Where is Webb County, Texas?

  • Webb County is in South Texas along the Mexican border. Laredo, the county's largest town and seat of government, is in the southwestern part of the county at the intersection of U.S. Highway 59 and Interstate Highway 35. The center of the county is at 27°45' north latitude and 99°20' west longitude. Webb County includes 3,363 square miles of generally flat to rolling terrain covered with grasses, mesquite, thorny shrubs, and cacti. Elevation ranges from 400 to 700 feet, and soils are primarily clayey and loamy.

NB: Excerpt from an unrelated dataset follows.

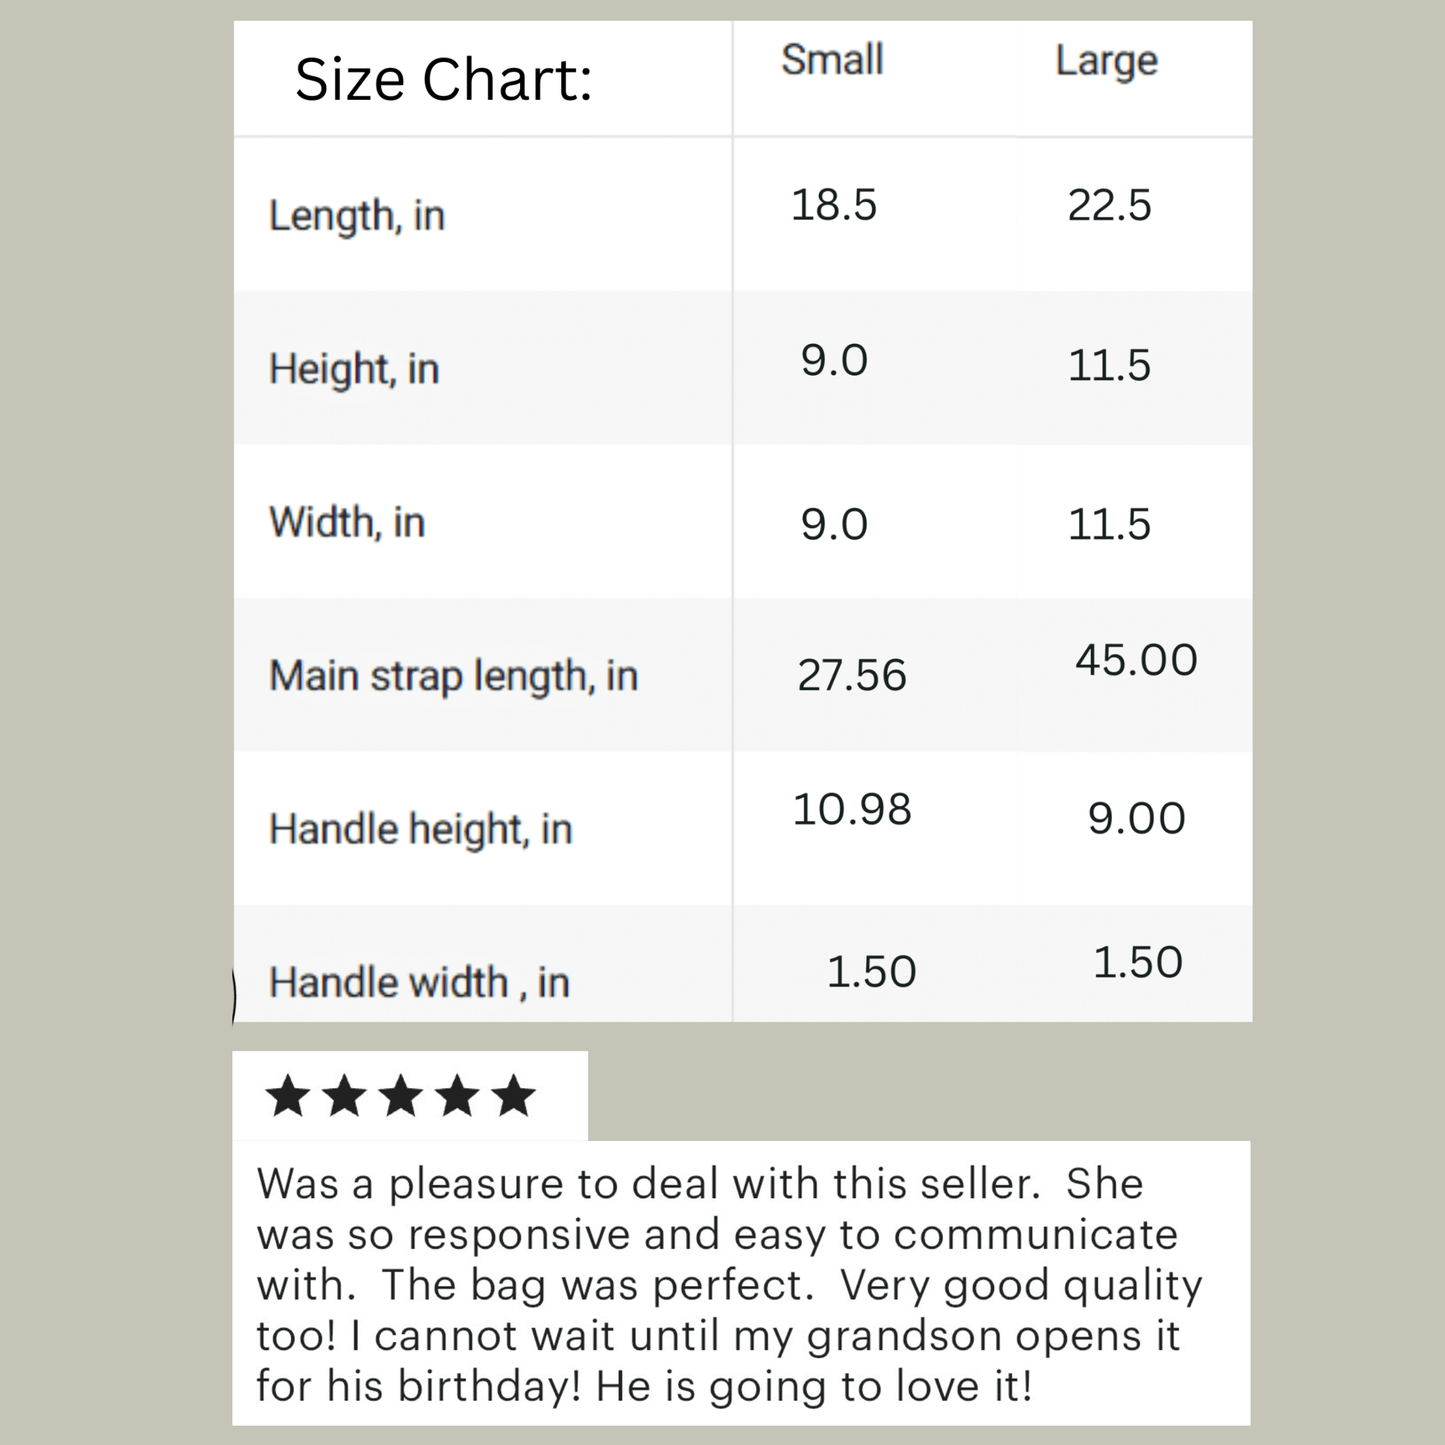The height and width of the screenshot is (1445, 1445).
Task: Click the "Length, in" row label
Action: pos(357,216)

  • As of the 2010 census, its population was 250,304. The county was named after James Webb (1792–1856), who served as secretary of the treasury, secretary of state, and attorney general of the Republic of Texas, and later judge of the United States District Court following the admission of Texas to statehood. By area, Webb County is the largest county in South Texas and the sixth largest in the state. Webb County includes the Laredo metropolitan area. Webb County is the only county in the United States to border three foreign states or provinces, sharing borders with Coahuila, Nuevo Leon, and Tamaulipas.

Adjacent Counties

  • Dimmit County (north)
  • La Salle County (north)
  • Duval County (east)
  • Jim Hogg County (southeast)
  • Zapata County (south)
  • Maverick County (northwest)
  • McMullen County, Texas (northeast)
  • Guerrero, Coahuila, Mexico (west)
  • Hidalgo, Coahuila, Mexico (west)
  • Anáhuac, Nuevo León, Mexico (west)
  • Nuevo Laredo, Tamaulipas, Mexico (southwest)
  • Guerrero, Tamaulipas, Mexico (southwest)

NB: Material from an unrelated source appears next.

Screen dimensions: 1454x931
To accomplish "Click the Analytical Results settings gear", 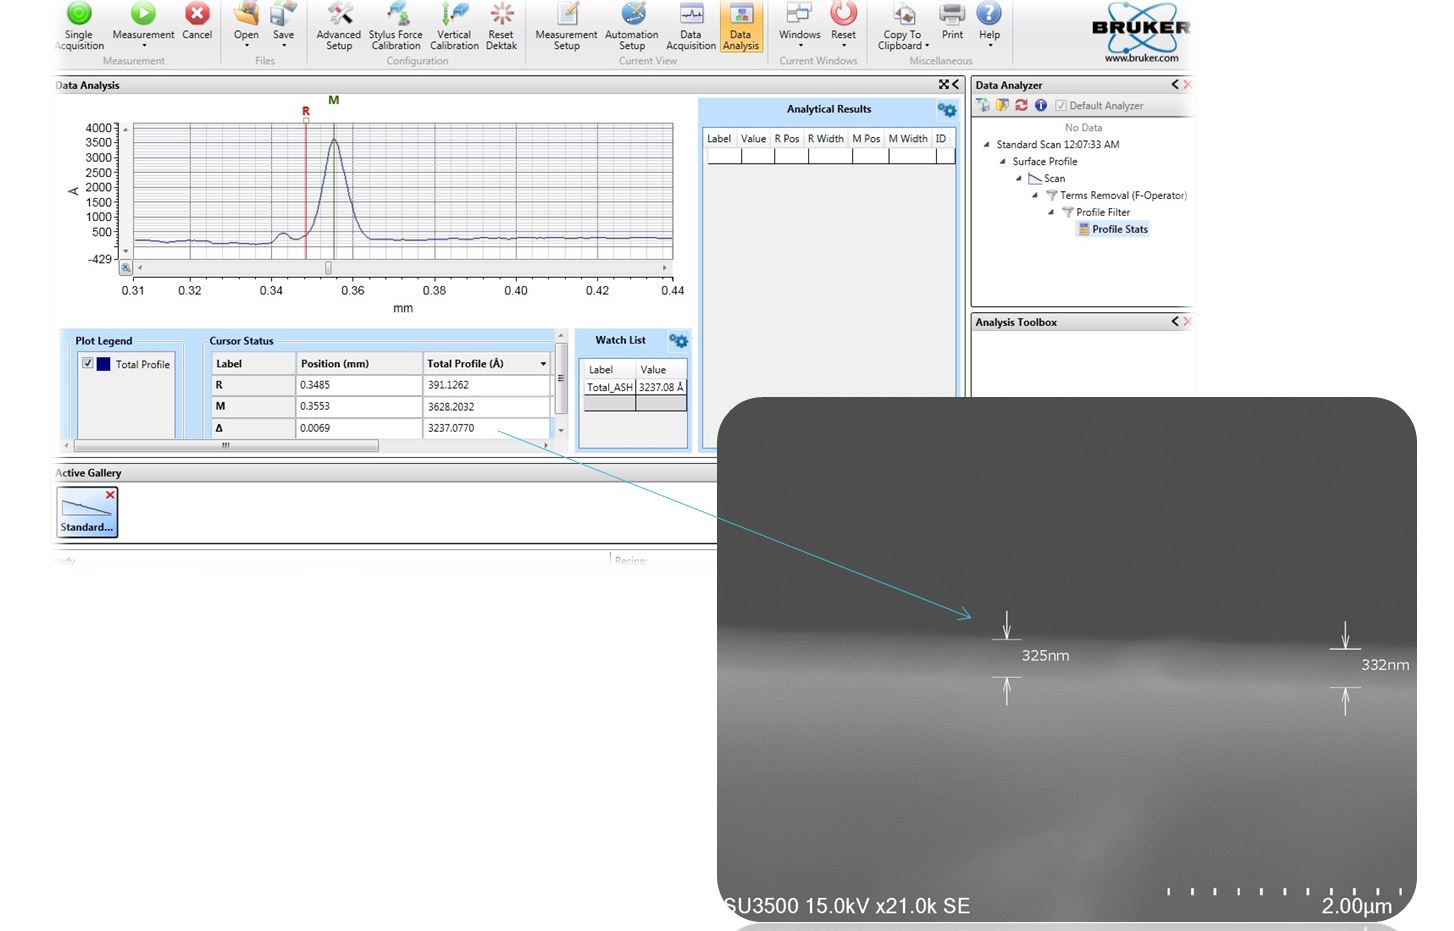I will tap(946, 110).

Sites and Attractions in Webb County 

  • El Azteca is one of the oldest and most intact residential neighborhoods in Laredo, Texas, with buildings dating from the 1870s representing nearly every major architectural type and style that has appeared on the border since that time. 
  • Fort McIntosh was a U.S. Army base in Laredo, Webb County, Texas, from 1849 to 1946. Fort McIntosh was established on 3 March 1849 by the 1st US Infantry, under the command of Lt. E.L. Viele, to guard the Texas frontier at the site of a strategic river crossing.
  • Built in 1900 and expanded in 1923, the Hamilton Hotel is today a residential building for the elderly. It was placed on the National Register of Historic Places in 1992.

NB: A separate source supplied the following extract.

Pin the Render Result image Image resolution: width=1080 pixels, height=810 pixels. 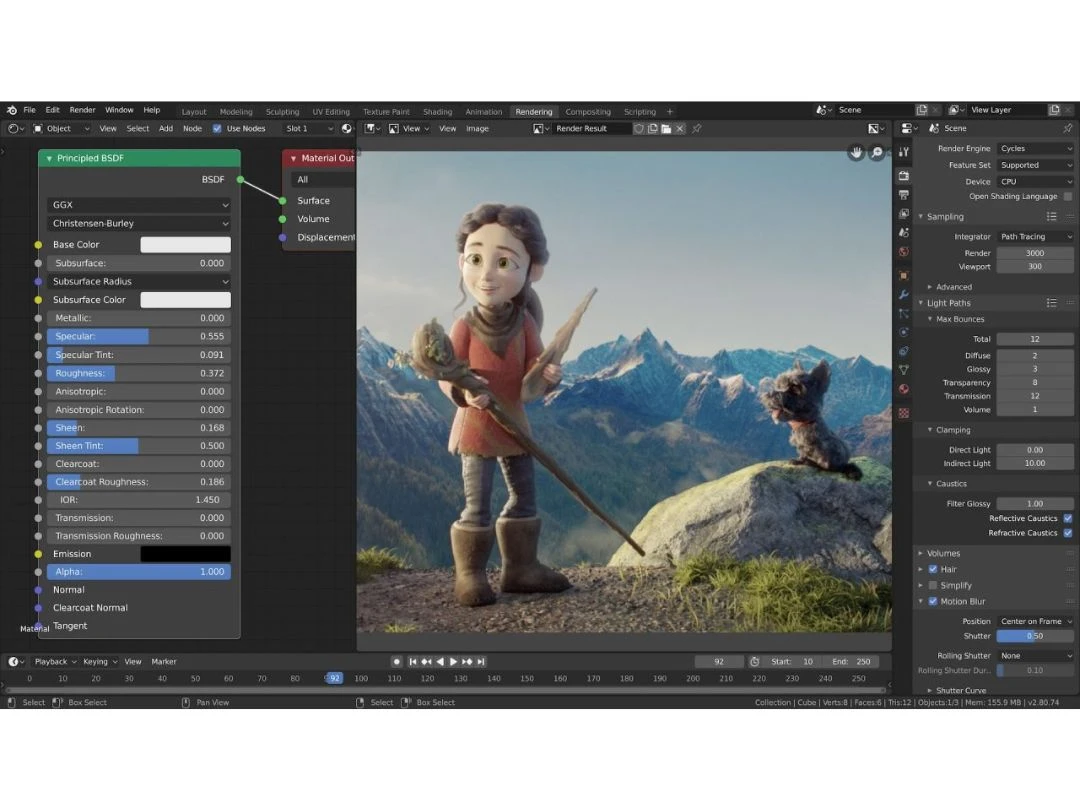pyautogui.click(x=697, y=128)
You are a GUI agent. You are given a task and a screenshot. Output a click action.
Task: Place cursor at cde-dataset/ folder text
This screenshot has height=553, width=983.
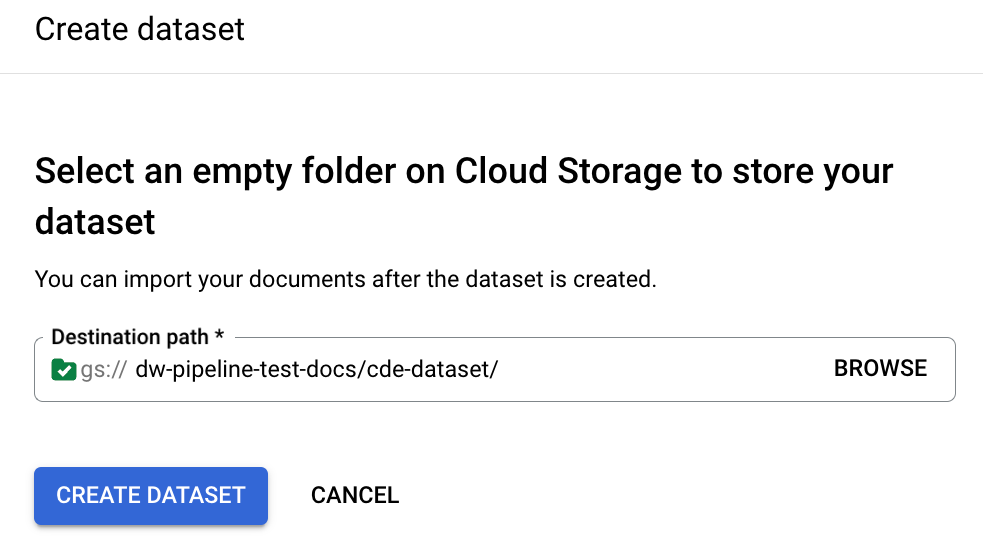coord(432,370)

Farming and Ranching in Webb County

  • The northern and eastern sections are drained by a number of creeks that flow north and eventually enter the Nueces River; the southern and western parts of the county are drained by the Rio Grande. Mineral resources include caliche, clay, uranium, oil, natural gas, and zeolite. Temperatures range from an average high of 100° F in July to an average low of 43° in January. Rainfall averages twenty inches per year, and the growing season lasts for 314 days.
  • In 2002 the county had 568 farms and ranches covering 2,042,680 acres, 94 percent of which were devoted to pasture. That year farmers and ranchers in the area earned $23,042,000; livestock sales accounted for $22,374,000 of the total. Cattle, horses, goats, onions, melons and nursery plants were the chief agricultural products. More than 1,483,800 barrels of oil, and 236,180,010 thousand cubic feet of gas well gas, were produced in the county in 2004; by the end of that year 160,384,486 barrels of oil had been taken from county lands since 1921.